■ **WHAT TO WORK ON**
The lines below, all of them, should be returned exactly as they appear.

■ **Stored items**
-- Opening Marker --

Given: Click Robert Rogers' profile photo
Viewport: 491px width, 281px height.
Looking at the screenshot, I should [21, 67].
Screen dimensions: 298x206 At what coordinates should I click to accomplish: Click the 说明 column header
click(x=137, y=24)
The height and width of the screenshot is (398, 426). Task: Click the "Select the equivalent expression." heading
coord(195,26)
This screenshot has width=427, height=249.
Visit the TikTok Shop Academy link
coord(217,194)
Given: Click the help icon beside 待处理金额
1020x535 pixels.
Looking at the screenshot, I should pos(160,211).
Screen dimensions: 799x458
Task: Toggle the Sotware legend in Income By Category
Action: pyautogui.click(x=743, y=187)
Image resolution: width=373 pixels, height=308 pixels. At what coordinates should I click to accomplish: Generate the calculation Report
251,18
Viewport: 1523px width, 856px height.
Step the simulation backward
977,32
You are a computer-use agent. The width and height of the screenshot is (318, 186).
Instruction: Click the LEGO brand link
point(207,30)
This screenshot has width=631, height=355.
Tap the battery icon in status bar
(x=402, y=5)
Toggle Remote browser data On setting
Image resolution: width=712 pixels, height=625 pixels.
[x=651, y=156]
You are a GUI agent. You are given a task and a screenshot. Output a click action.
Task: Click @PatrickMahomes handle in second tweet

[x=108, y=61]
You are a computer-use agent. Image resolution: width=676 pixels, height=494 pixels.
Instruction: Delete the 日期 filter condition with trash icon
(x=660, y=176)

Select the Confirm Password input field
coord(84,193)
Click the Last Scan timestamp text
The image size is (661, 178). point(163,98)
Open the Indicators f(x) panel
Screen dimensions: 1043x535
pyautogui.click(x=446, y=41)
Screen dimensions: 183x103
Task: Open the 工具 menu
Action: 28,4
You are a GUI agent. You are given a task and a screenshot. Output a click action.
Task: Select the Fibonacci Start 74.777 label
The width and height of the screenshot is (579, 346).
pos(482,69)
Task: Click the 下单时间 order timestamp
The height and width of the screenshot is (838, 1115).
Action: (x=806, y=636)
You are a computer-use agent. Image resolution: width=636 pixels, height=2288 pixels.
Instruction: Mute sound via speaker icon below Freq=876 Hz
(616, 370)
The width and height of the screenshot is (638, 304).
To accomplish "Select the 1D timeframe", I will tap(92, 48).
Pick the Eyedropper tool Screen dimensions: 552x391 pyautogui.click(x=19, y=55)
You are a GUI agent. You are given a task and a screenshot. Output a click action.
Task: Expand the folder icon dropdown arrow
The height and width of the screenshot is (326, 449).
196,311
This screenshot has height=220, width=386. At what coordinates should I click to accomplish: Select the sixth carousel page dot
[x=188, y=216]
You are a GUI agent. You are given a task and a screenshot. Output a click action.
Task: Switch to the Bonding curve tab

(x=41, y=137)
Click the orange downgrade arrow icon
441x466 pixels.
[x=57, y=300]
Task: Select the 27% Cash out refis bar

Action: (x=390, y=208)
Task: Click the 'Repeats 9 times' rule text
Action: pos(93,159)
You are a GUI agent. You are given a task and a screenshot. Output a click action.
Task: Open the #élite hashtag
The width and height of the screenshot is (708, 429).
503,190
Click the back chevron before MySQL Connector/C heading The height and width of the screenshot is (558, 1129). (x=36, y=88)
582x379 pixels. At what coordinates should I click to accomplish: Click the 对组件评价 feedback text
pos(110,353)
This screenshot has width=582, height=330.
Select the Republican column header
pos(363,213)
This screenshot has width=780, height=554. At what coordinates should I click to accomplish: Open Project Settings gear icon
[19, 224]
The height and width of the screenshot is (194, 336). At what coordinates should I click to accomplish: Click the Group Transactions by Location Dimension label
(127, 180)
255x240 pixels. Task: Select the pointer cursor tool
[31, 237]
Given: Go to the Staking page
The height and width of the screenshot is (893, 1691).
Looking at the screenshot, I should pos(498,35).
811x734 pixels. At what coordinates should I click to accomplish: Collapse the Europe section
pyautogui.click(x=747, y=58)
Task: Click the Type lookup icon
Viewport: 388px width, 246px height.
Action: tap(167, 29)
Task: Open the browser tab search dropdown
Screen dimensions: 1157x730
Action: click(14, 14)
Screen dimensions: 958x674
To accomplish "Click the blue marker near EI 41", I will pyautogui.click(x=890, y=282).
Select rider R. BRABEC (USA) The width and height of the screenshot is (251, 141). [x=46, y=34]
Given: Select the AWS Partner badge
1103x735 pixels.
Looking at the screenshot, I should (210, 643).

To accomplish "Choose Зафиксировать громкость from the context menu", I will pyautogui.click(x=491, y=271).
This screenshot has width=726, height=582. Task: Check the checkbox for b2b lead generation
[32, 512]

-- Closing Marker --

■ **TASK RESPONSE**
Given: Click Robert Rogers' profile photo
Viewport: 491px width, 281px height.
Looking at the screenshot, I should [21, 67].
Screen dimensions: 298x206 At what coordinates should I click to accomplish: Click the 说明 column header
click(x=137, y=24)
The height and width of the screenshot is (398, 426). Task: Click the "Select the equivalent expression." heading
coord(195,26)
This screenshot has width=427, height=249.
Visit the TikTok Shop Academy link
coord(217,194)
Given: Click the help icon beside 待处理金额
1020x535 pixels.
Looking at the screenshot, I should pos(160,211).
Screen dimensions: 799x458
Task: Toggle the Sotware legend in Income By Category
Action: pyautogui.click(x=743, y=187)
Image resolution: width=373 pixels, height=308 pixels. At what coordinates should I click to accomplish: Generate the calculation Report
251,18
Viewport: 1523px width, 856px height.
Step the simulation backward
977,32
You are a computer-use agent. The width and height of the screenshot is (318, 186).
Instruction: Click the LEGO brand link
point(207,30)
This screenshot has width=631, height=355.
Tap the battery icon in status bar
(x=402, y=5)
Toggle Remote browser data On setting
Image resolution: width=712 pixels, height=625 pixels.
[x=651, y=156]
You are a GUI agent. You are given a task and a screenshot. Output a click action.
Task: Click @PatrickMahomes handle in second tweet

[x=108, y=61]
You are a computer-use agent. Image resolution: width=676 pixels, height=494 pixels.
Instruction: Delete the 日期 filter condition with trash icon
(x=660, y=176)

Select the Confirm Password input field
coord(84,193)
Click the Last Scan timestamp text
The image size is (661, 178). point(163,98)
Open the Indicators f(x) panel
Screen dimensions: 1043x535
pyautogui.click(x=446, y=41)
Screen dimensions: 183x103
Task: Open the 工具 menu
Action: 28,4
You are a GUI agent. You are given a task and a screenshot. Output a click action.
Task: Select the Fibonacci Start 74.777 label
The width and height of the screenshot is (579, 346).
pos(482,69)
Task: Click the 下单时间 order timestamp
The height and width of the screenshot is (838, 1115).
Action: (x=806, y=636)
You are a computer-use agent. Image resolution: width=636 pixels, height=2288 pixels.
Instruction: Mute sound via speaker icon below Freq=876 Hz
(616, 370)
The width and height of the screenshot is (638, 304).
To accomplish "Select the 1D timeframe", I will tap(92, 48).
Pick the Eyedropper tool Screen dimensions: 552x391 pyautogui.click(x=19, y=55)
You are a GUI agent. You are given a task and a screenshot. Output a click action.
Task: Expand the folder icon dropdown arrow
The height and width of the screenshot is (326, 449).
196,311
This screenshot has height=220, width=386. At what coordinates should I click to accomplish: Select the sixth carousel page dot
[x=188, y=216]
You are a GUI agent. You are given a task and a screenshot. Output a click action.
Task: Switch to the Bonding curve tab

(x=41, y=137)
Click the orange downgrade arrow icon
441x466 pixels.
[x=57, y=300]
Task: Select the 27% Cash out refis bar

Action: (x=390, y=208)
Task: Click the 'Repeats 9 times' rule text
Action: pos(93,159)
You are a GUI agent. You are given a task and a screenshot. Output a click action.
Task: Open the #élite hashtag
The width and height of the screenshot is (708, 429).
503,190
Click the back chevron before MySQL Connector/C heading The height and width of the screenshot is (558, 1129). (x=36, y=88)
582x379 pixels. At what coordinates should I click to accomplish: Click the 对组件评价 feedback text
pos(110,353)
This screenshot has width=582, height=330.
Select the Republican column header
pos(363,213)
This screenshot has width=780, height=554. At what coordinates should I click to accomplish: Open Project Settings gear icon
[19, 224]
The height and width of the screenshot is (194, 336). At what coordinates should I click to accomplish: Click the Group Transactions by Location Dimension label
(127, 180)
255x240 pixels. Task: Select the pointer cursor tool
[31, 237]
Given: Go to the Staking page
The height and width of the screenshot is (893, 1691).
Looking at the screenshot, I should pos(498,35).
811x734 pixels. At what coordinates should I click to accomplish: Collapse the Europe section
pyautogui.click(x=747, y=58)
Task: Click the Type lookup icon
Viewport: 388px width, 246px height.
Action: tap(167, 29)
Task: Open the browser tab search dropdown
Screen dimensions: 1157x730
Action: click(14, 14)
Screen dimensions: 958x674
To accomplish "Click the blue marker near EI 41", I will pyautogui.click(x=890, y=282).
Select rider R. BRABEC (USA) The width and height of the screenshot is (251, 141). [x=46, y=34]
Given: Select the AWS Partner badge
1103x735 pixels.
Looking at the screenshot, I should (210, 643).

To accomplish "Choose Зафиксировать громкость from the context menu", I will pyautogui.click(x=491, y=271).
This screenshot has width=726, height=582. Task: Check the checkbox for b2b lead generation
[32, 512]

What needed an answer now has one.